PROBLEM TO WORK ON – Make an exact copy of the entries that come next.
━━━━
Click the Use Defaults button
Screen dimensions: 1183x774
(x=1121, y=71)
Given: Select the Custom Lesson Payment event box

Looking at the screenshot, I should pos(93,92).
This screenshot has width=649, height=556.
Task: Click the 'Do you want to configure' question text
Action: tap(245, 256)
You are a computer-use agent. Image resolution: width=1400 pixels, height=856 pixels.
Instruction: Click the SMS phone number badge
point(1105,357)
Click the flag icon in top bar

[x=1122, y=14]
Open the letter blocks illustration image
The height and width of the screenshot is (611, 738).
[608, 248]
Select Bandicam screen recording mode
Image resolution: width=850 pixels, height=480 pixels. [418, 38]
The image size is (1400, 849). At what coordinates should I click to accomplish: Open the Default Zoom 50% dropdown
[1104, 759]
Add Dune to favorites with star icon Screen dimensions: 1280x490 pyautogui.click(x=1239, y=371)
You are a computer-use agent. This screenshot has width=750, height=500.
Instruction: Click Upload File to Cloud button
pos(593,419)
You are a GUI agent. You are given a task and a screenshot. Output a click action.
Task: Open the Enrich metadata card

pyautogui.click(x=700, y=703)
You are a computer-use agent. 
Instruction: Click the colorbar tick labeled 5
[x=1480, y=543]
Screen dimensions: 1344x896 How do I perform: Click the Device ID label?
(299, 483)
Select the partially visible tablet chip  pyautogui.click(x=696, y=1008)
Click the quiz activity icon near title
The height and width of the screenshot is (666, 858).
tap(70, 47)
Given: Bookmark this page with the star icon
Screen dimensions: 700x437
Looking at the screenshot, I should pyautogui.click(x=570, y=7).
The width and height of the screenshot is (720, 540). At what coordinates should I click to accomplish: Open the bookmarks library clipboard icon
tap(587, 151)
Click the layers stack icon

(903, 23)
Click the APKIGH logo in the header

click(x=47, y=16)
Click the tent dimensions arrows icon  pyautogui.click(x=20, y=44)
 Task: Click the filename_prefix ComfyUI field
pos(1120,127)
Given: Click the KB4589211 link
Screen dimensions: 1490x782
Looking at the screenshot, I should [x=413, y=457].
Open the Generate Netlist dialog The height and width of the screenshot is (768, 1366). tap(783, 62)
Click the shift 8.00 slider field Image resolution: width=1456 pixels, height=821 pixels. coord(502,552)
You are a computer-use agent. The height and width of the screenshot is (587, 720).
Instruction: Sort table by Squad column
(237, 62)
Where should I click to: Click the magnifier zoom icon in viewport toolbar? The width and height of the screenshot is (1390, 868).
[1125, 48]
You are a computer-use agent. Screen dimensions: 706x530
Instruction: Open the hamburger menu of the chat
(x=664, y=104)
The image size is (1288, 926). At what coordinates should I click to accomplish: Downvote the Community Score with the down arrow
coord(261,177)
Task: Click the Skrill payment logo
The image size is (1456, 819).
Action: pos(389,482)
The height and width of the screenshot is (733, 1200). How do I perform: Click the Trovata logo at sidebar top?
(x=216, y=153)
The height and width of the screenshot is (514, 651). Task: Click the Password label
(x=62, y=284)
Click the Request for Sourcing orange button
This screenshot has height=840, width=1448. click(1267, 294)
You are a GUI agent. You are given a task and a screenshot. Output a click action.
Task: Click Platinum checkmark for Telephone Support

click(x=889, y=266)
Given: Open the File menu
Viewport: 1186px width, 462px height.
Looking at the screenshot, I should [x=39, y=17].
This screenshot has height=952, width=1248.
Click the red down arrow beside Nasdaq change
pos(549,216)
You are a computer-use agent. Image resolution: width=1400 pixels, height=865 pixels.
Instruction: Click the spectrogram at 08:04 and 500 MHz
━━━━
THE COMPLETED TASK –
Click the Use Defaults button
Screen dimensions: 1183x774
(x=1121, y=71)
Given: Select the Custom Lesson Payment event box

Looking at the screenshot, I should pos(93,92).
This screenshot has width=649, height=556.
Task: Click the 'Do you want to configure' question text
Action: tap(245, 256)
You are a computer-use agent. Image resolution: width=1400 pixels, height=856 pixels.
Instruction: Click the SMS phone number badge
point(1105,357)
Click the flag icon in top bar

[x=1122, y=14]
Open the letter blocks illustration image
The height and width of the screenshot is (611, 738).
[608, 248]
Select Bandicam screen recording mode
Image resolution: width=850 pixels, height=480 pixels. [418, 38]
The image size is (1400, 849). At what coordinates should I click to accomplish: Open the Default Zoom 50% dropdown
[1104, 759]
Add Dune to favorites with star icon Screen dimensions: 1280x490 pyautogui.click(x=1239, y=371)
You are a computer-use agent. This screenshot has width=750, height=500.
Instruction: Click Upload File to Cloud button
pos(593,419)
You are a GUI agent. You are given a task and a screenshot. Output a click action.
Task: Open the Enrich metadata card

pyautogui.click(x=700, y=703)
You are a computer-use agent. 
Instruction: Click the colorbar tick labeled 5
[x=1480, y=543]
Screen dimensions: 1344x896 How do I perform: Click the Device ID label?
(299, 483)
Select the partially visible tablet chip  pyautogui.click(x=696, y=1008)
Click the quiz activity icon near title
The height and width of the screenshot is (666, 858).
tap(70, 47)
Given: Bookmark this page with the star icon
Screen dimensions: 700x437
Looking at the screenshot, I should pyautogui.click(x=570, y=7).
The width and height of the screenshot is (720, 540). At what coordinates should I click to accomplish: Open the bookmarks library clipboard icon
tap(587, 151)
Click the layers stack icon

(903, 23)
Click the APKIGH logo in the header

click(x=47, y=16)
Click the tent dimensions arrows icon  pyautogui.click(x=20, y=44)
 Task: Click the filename_prefix ComfyUI field
pos(1120,127)
Given: Click the KB4589211 link
Screen dimensions: 1490x782
Looking at the screenshot, I should [x=413, y=457].
Open the Generate Netlist dialog The height and width of the screenshot is (768, 1366). tap(783, 62)
Click the shift 8.00 slider field Image resolution: width=1456 pixels, height=821 pixels. coord(502,552)
You are a computer-use agent. The height and width of the screenshot is (587, 720).
Instruction: Sort table by Squad column
(237, 62)
Where should I click to: Click the magnifier zoom icon in viewport toolbar? The width and height of the screenshot is (1390, 868).
[1125, 48]
You are a computer-use agent. Screen dimensions: 706x530
Instruction: Open the hamburger menu of the chat
(x=664, y=104)
The image size is (1288, 926). At what coordinates should I click to accomplish: Downvote the Community Score with the down arrow
coord(261,177)
Task: Click the Skrill payment logo
The image size is (1456, 819).
Action: pos(389,482)
The height and width of the screenshot is (733, 1200). How do I perform: Click the Trovata logo at sidebar top?
(x=216, y=153)
The height and width of the screenshot is (514, 651). Task: Click the Password label
(x=62, y=284)
Click the Request for Sourcing orange button
This screenshot has height=840, width=1448. click(1267, 294)
You are a GUI agent. You are given a task and a screenshot. Output a click action.
Task: Click Platinum checkmark for Telephone Support

click(x=889, y=266)
Given: Open the File menu
Viewport: 1186px width, 462px height.
Looking at the screenshot, I should [x=39, y=17].
This screenshot has height=952, width=1248.
Click the red down arrow beside Nasdaq change
pos(549,216)
You are a computer-use agent. Image resolution: width=1400 pixels, height=865 pixels.
Instruction: Click the spectrogram at 08:04 and 500 MHz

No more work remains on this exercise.